At the August, 1932 Olympics, at the age of 19, Kerber finished sixth in the men's 100-meter backstroke, recording a time of 1:12.8 in the final. At the 1932 Olympics, Kerber was managed and trained by Robert J. H. Kiphuth, an International Swimming Hall of Fame Inductee, who coached the Yale swim team for three decades. Kerber was clocked with a time of 1:13.0 in the event semi-final which qualified him to compete in the finals. In the final round, he was just under three seconds from contending for a metal, with Masaji Kiyokawa of Japan taking the gold with a time of 1:08.6, Toshio Irie of Japan taking the silver with a time of 1:09.8, and Kentaro Kawatsu of Japan taking the bronze with a time of 1:10.0.

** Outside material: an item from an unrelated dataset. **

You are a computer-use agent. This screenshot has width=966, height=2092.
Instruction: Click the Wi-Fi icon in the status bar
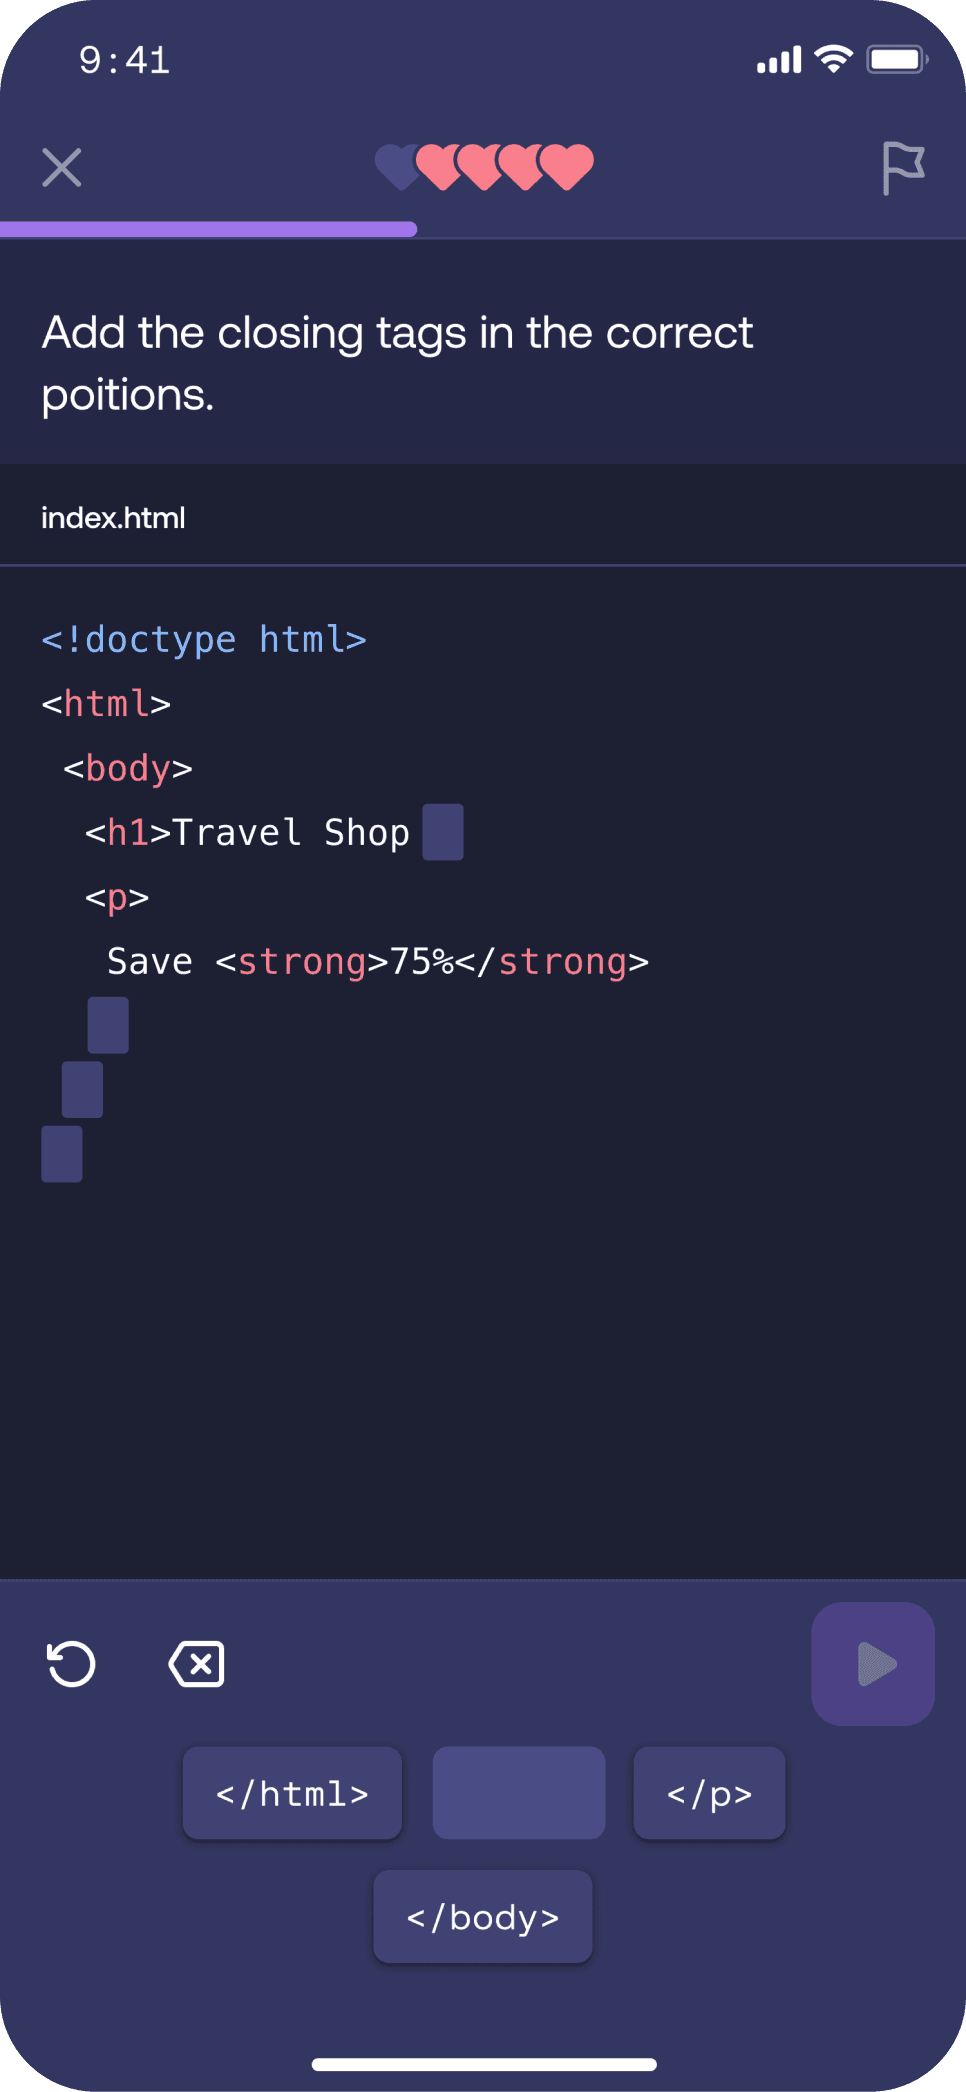[x=832, y=59]
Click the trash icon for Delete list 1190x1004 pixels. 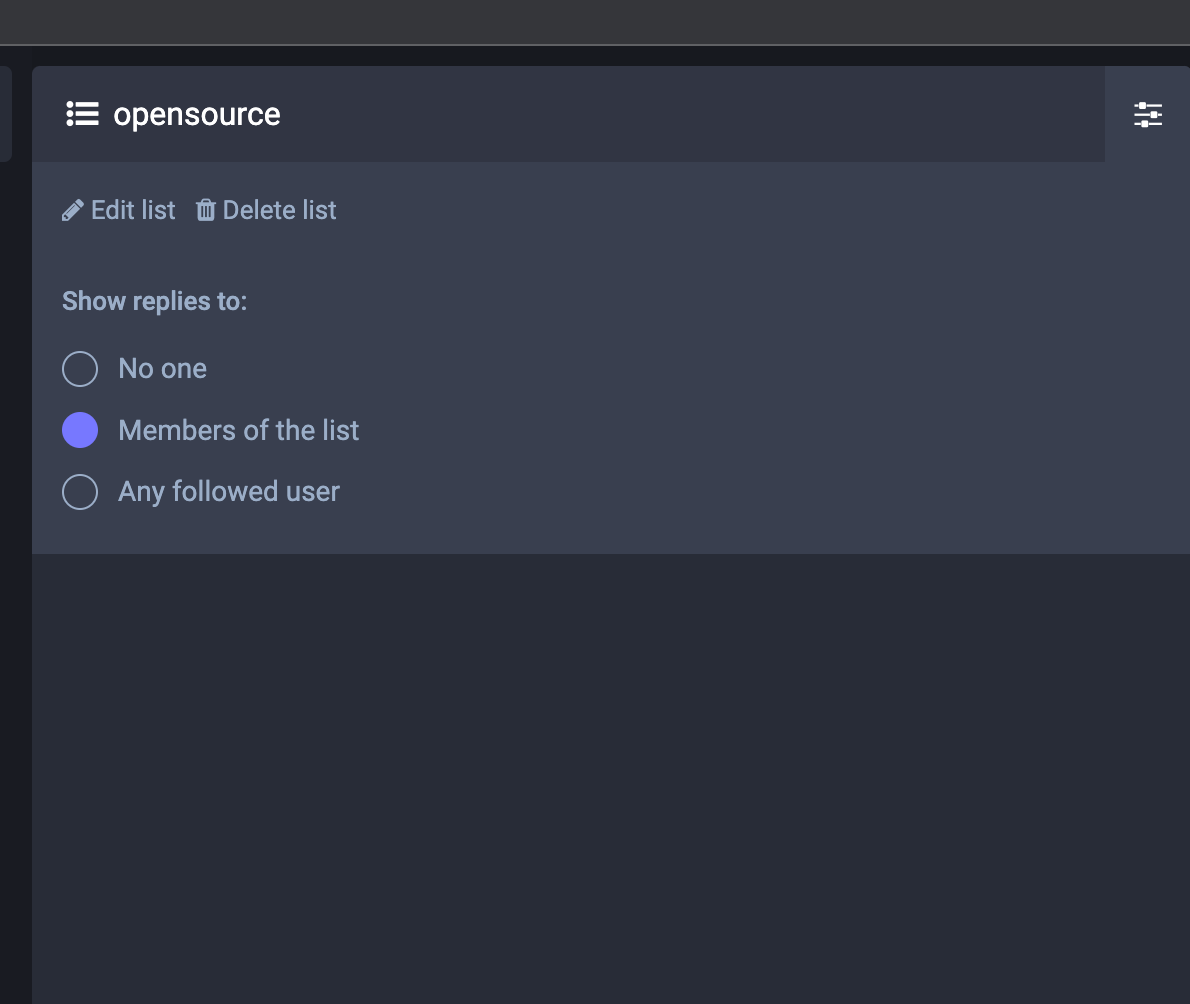click(x=206, y=210)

==Northwestern University==
Kerber became a graduate of Northwestern University in 1934, and according to several sources, including the Morning Call of Patterson, New Jersey, and Olympedia, he swam for the team if briefly, as it is listed as his team during the 1932 Olympic trials. At Northwestern, Kerber would have competed and trained for Northwestern Head Coach Thomas H. Robinson who coached Northwestern from 1909 to 1944, though details of Kerber's swimming achievements with Northwestern are difficult to locate in newspapers of the era.

==Later careers and avocations==
In Illinois, likely in the greater Chicago area, Kerber was the owner of a business that did metal fabrication. He moved with his family to Pampano Beach, Florida from Illinois in 1949, later relocating to Gainesville, Florida in 1988. Kerber was employed as a realtor in Pampano Beach, and was responsible for the construction of the apartment building Coral Tides on Pampano Beach's Briny Avenue. Through 1956, he and his family helped operate the Coral Tides Apartments. He organized Pompano Beach's Kiwanis Club in the early 1950s and helped start the city's first troop of Boy Scouts. In the Pampano Beach area, Kerber founded Robert Kerber Realty, which he operated through 1985, continuing to manage several properties in the Industrial Park area of Pompano and in other locations in the city.

In 1970, the family relocated to Boca Raton, Florida where Kerber belonged to the Royal Palm Country Club. After a 1988 move to the area, Kerber died on December 1, 1991, in Gainesville, Florida at the age of 78, after suffering from cancer for three months. Kerber's son Robert Kerber Junior was a resident of Gainesville. Robert W. Kerber, Senior was survived by Ruth Sethness Kerber, his wife, his son Robert W. Kerber Junior, and four grandchildren.